Apple’s iPhone 17 roster arrived — with speedier silicon performance, a smaller “iPhone Air” and snazzier software — but with no AI-embellished Siri. That omission might sound discordant in a year when every tech company is peddling voice-controlled assistants, but in practical terms it’s unlikely to dampen desire or throw off Apple’s kingmaker strategy.
What Apple Did—and Didn’t—Announce
Onstage, Apple referenced AI sparingly. The company also reiterated features shown off at its developer conference, like Visual Intelligence for on-device processing, and a grab bag of writing, image and summarization tools. There were camera enhancements, which were also drawn from machine learning, of course, with the iPhone 17’s front-facing system incorporating Center Stage-style framing for calls.
The flashiest display of AI wasn’t on the phone but in the ear: AI-powered Live Translation for AirPods 3. That’s smart positioning — showing A.I. where it feels magical and immediate — but it highlighted what was lacking. The next-gen version of Siri never waved from the stage.

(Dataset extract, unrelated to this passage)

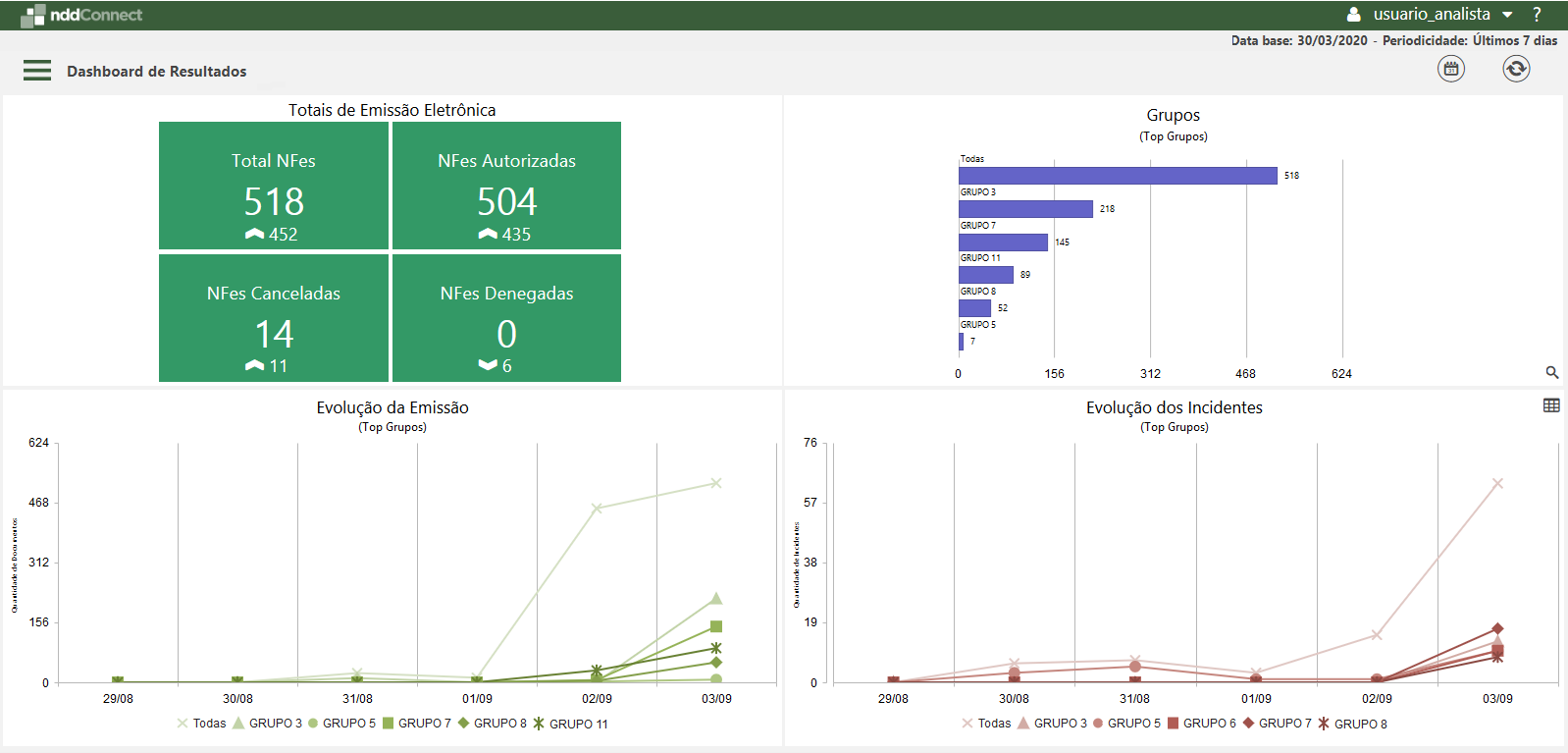The height and width of the screenshot is (753, 1568).
Task: Open the hamburger navigation menu
Action: 37,71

Inside, a more extensive overhaul of Siri is thought to be tracking for later release — perhaps next year, or even later than that, according to reports from Bloomberg and other sources. For now, Apple Intelligence is still a collection of fundamental features and not a single, star assistant.

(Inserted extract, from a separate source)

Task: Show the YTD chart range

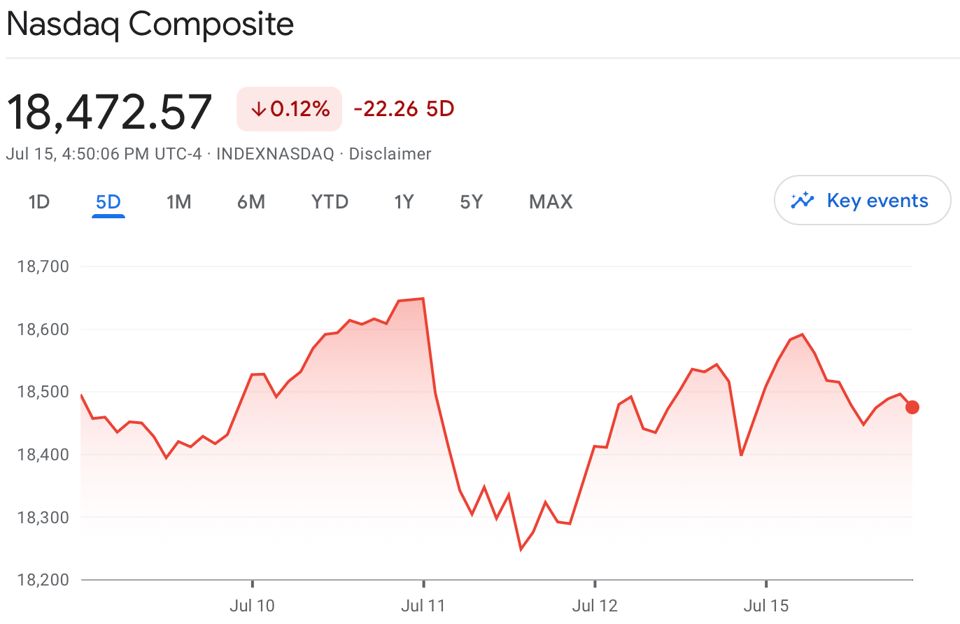Action: 329,201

Why a Late AI Siri Might Not Matter
Consumers will already mix and match services on an iPhone. Millions use Gmail, Google Maps, Chrome and Google Search over Apple’s first-party apps. So if users are ok moving their essentials to a new player, they would not mind an AI layer behind by a third party, especially if it’s privacy-gated, well integrated and works harmoniously with Apple’s devices.
Industry reporting suggests that Apple has investigated the use of model integrations from outfits such as Google and OpenAI. And if Apple takes a “best-in-class, not built-in-house” approach, it would even be able to surface the best-of-breed models directly through Siri and system features without mandating people go to standalone apps for them. That’s a point for usability — and another point for Apple’s brand promise of coherence.
There’s also the pace-of-change reality. Foundation models are evolving monthly. A modular system allows Apple to swap in or perhaps add new models as leaders appear, while keeping sensitive queries on-device when possible. It’s in line with Apple’s privacy stance and diminimizes the need to pour capex into cloud AI infra at the scale of its rivals.
What Partnerships Might Look Like
Most of the flow path, then, is likely to be a hybrid stack: small, efficient models for on-device tasks — message triage, image edits, visual lookup — alongside a cloud model for broad reasoning and complex queries. Apple supplies the guardrails and the UX; a partner provides the heavy lifting when needed.
Precedent exists. Apple already relies on outside search engines through longstanding agreements, and Spotlight uses multiple sources to respond to quick queries. Applying that logic to AI — by retaining attribution, controls and security in Apple’s hands — it would less a compromise than evolution.
According to forecasts made by Counterpoint Research, phones built using the modality might make up a significant portion of shipments in a couple of years. But device selection still boils down to ecosystem, camera quality, battery life and resale value. Even with headline AI features, some Android flagships have yet to cross double digits in global share, according to IDC’s data. AI in itself is no guarantee of mass-market momentum.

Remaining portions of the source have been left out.